To achieve both goals, it is necessary to collect three dimensions of data, specifically:

Logs: Registries about processes and applications, with useful data like timestamps and context
Metrics: Numerical data about the performance of applications and application modules
Traces: Data that allow to estabilish the complete route that a given operation traverses through a series of dependent applications

Hence, when the state of a given system is altered in some way, we have an Event, which correlates and ideally generates data on the three dimensions.

Why Is OpenTelemetry Important, and What Problem Does It Solve?

Developers recognize by experience that monitoring and observability are important, either to evaluate the actual state of a system or to do post-mortem analysis after disasters. Hence, it is natural to think that observability has been implemented in various ways.
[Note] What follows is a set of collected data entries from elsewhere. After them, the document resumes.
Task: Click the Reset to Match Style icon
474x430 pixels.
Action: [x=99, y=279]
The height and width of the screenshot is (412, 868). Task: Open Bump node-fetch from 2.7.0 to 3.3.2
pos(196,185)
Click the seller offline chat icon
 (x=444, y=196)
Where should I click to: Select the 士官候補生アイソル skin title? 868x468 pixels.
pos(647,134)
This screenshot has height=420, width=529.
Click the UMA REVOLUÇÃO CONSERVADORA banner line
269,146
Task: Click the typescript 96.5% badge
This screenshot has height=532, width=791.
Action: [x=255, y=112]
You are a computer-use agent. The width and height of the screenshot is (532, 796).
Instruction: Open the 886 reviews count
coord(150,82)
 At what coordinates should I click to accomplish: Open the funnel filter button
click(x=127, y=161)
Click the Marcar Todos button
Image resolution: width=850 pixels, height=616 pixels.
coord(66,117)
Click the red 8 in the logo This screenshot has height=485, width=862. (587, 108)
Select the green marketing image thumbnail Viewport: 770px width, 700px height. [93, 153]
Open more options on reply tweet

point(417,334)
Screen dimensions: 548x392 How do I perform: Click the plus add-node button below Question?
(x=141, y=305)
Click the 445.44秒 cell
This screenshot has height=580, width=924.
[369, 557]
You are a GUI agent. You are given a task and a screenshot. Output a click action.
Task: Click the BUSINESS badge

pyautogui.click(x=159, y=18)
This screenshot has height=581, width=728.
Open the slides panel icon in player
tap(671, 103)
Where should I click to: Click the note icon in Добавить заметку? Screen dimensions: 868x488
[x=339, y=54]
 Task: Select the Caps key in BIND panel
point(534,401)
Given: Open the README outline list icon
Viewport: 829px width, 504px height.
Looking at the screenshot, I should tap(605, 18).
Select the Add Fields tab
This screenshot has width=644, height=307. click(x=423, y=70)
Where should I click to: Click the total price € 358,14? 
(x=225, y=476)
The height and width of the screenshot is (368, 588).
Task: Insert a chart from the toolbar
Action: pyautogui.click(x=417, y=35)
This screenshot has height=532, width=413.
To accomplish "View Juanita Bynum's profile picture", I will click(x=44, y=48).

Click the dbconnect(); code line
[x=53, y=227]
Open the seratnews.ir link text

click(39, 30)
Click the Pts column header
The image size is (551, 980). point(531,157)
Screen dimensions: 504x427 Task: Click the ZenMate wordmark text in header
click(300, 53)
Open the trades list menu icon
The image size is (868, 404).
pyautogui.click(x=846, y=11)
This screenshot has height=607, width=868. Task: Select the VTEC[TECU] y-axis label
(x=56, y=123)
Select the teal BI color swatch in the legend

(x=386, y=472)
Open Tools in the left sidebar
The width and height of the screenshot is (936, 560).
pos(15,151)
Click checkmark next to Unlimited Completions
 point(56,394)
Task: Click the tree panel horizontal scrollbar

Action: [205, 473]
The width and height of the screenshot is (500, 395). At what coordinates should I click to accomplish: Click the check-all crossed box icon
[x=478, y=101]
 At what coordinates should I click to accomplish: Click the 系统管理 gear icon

For example, if we think of a system constructed with Java, we have at least the following collection points:

Logs: Systemd, /var/log, /opt/tomcat, FluentD
Metrics: Java metrics via JMX, OS Metrics, vendor specific metrics via Spring Actuator
Tracing: Data via Jaeger or Zipkin tooling in our Java workloads

This variety in turn imposes a great amount of complexity in instrumenting our systems to provide information, that a- comes in different formats, from b- technology that is difficult to implement, often with c- solutions that are too tied to a given provider or in the worst cases, d- technologies that only work with certain languages/frameworks.

And that's the magic about the OpenTelemetry proposal: by creating a working group under the CNCF umbrella the project can provide useful things like:

Common protocols that vendors and communities can implement to talk to each other
Standards for software communities to implement instrumentation in libraries and frameworks to provide data in OpenTelemetry format
A collector able to retrieve/receive data from diverse origins compatible with OpenTelemetry, process it and send it to...
Analysis platforms, databases, and cloud vendors able to receive the data and provide added value over it

In short, OpenTelemetry is the reunion of various great monitoring ideas that overlapping software communities can implement to facilitate the burden of monitoring implementations.

OpenTelemetry Data Pipeline

For me, the easiest way to think about OpenTelemetry concepts is a data pipeline, in this data pipeline you need to

Instrument your workloads to push (or offer) the telemetry data to a processing/collecting element — i.e., OpenTelemetry Collector-
Configure OpenTelemetry Collector to receive or pull the data from diverse workloads
Configure OpenTelemetry Collector to process the data — i.e., adding special tags, filtering data
Configure OpenTelemetry Collector to push (or offer) the data to compatible backends
Configure and use the backends to receive (or pull) the data from the collector to allow analysis, alarms, AI... pretty much any case that you can think about with data

Setting up an observability stack with OpenTelemetry Collector, Grafana, Prometheus, Loki, Tempo and Podman

As OpenTelemetry got popular various vendors have implemented support for it, to mention a few:

Self-hosted platforms

Cloud platforms

Hence, for development purposes, it is always useful to know how to bootstrap a quick observability stack able to receive and show OpenTelemetry capabilities.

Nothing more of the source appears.